As payers have developed new strategies to crack down on high-priced drugs, pharmaceutical companies have realized that market-access expertise is crucial during a product launch. Not surprisingly, they have moved to add many such experts to their brand teams. “Companies are looking at their structure,” Wishnow-Per says. “That integration is happening, and they recognize that influence and how it affects their brand.”

Cigna has inked a new payment model deal with Novartis for Entresto, its heart-failure drug. 


In addition, some drugmakers are starting to collaborate with payers to test new payment models. Cigna has inked 10 value-based reimbursement models, starting with what it called a performance-based model with Merck’s diabetes drug Januvia in 2009. More recently, Cigna has completed deals with Novartis for Entresto, its heart-failure drug, approved in 2015; for Harvoni, Gilead’s second hepatitis-C drug; and for Sanofi’s Praluent and Amgen’s Repatha, a pair of competing PCSK9 inhibitors that came to market within a month of each other.

Cigna, like many other insurers, has started to test new reimbursement models with healthcare providers, as well as drugmakers. According to Christopher Bradbury, SVP of integrated clinical solutions and specialty pharmacy at Cigna, the greater the alignment between “the various stakeholders in the delivery system, the better off we’ll be.”

See also: Amgen takes issue with yet-to-be published multiple-myeloma drug report

The move toward value comes as a number of new cancer drugs are expected to be approved by the FDA. The launches of Bristol-Myers Squibb’s Opdivo and Merck’s Keytruda, both immuno-oncology drugs, and Pfizer’s breast-cancer drug Ibrance have already caught the attention of physicians seeking new ways to treat their patients.
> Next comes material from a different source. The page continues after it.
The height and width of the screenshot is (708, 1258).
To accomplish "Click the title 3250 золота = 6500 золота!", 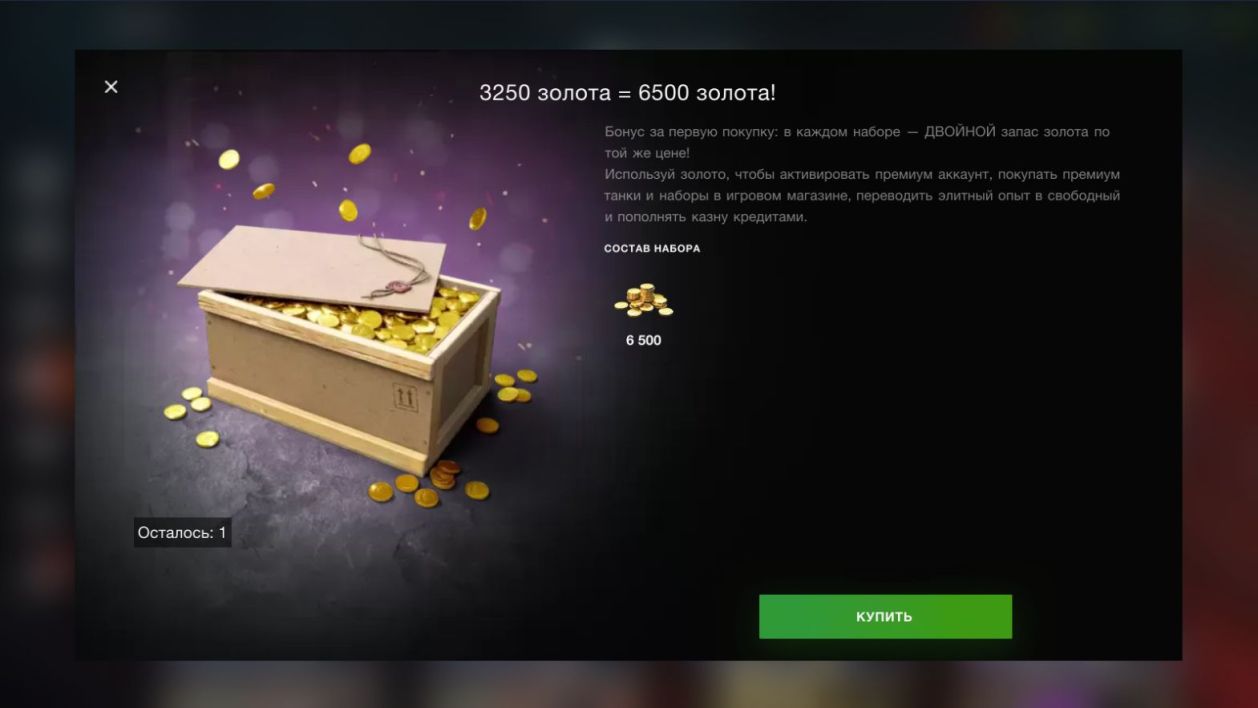I will tap(627, 93).
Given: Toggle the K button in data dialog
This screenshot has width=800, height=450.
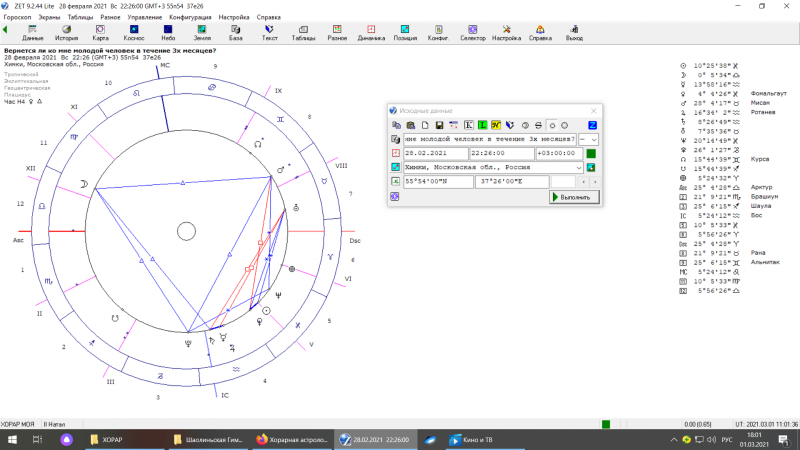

The new drugs are both powerful and pricey. Opdivo, approved last year, costs $150,000 for the first round of treatment; it generated $942 million in sales in its first year on the market. These and other new cancer drugs are “going to drive an acceleration of this value-based discussion,” Bradbury says.

Still, the pathway toward a value-based system is not well defined and will present a host of challenges for both drugmakers and payers. Experts like Schoonveld believe there are few incentives for payers to consider the long-term benefits of a drug in the current system, in which short-term economics drive decision-making.

“We are in an era of scientific discovery for therapies for previously untreated problems,” Express Scripts’ Miller says. “How are we going to pay for it?”

Correction: An earlier version of this story incorrectly described the types of agreements Cigna has formed with drugmakers. They are are value-based models.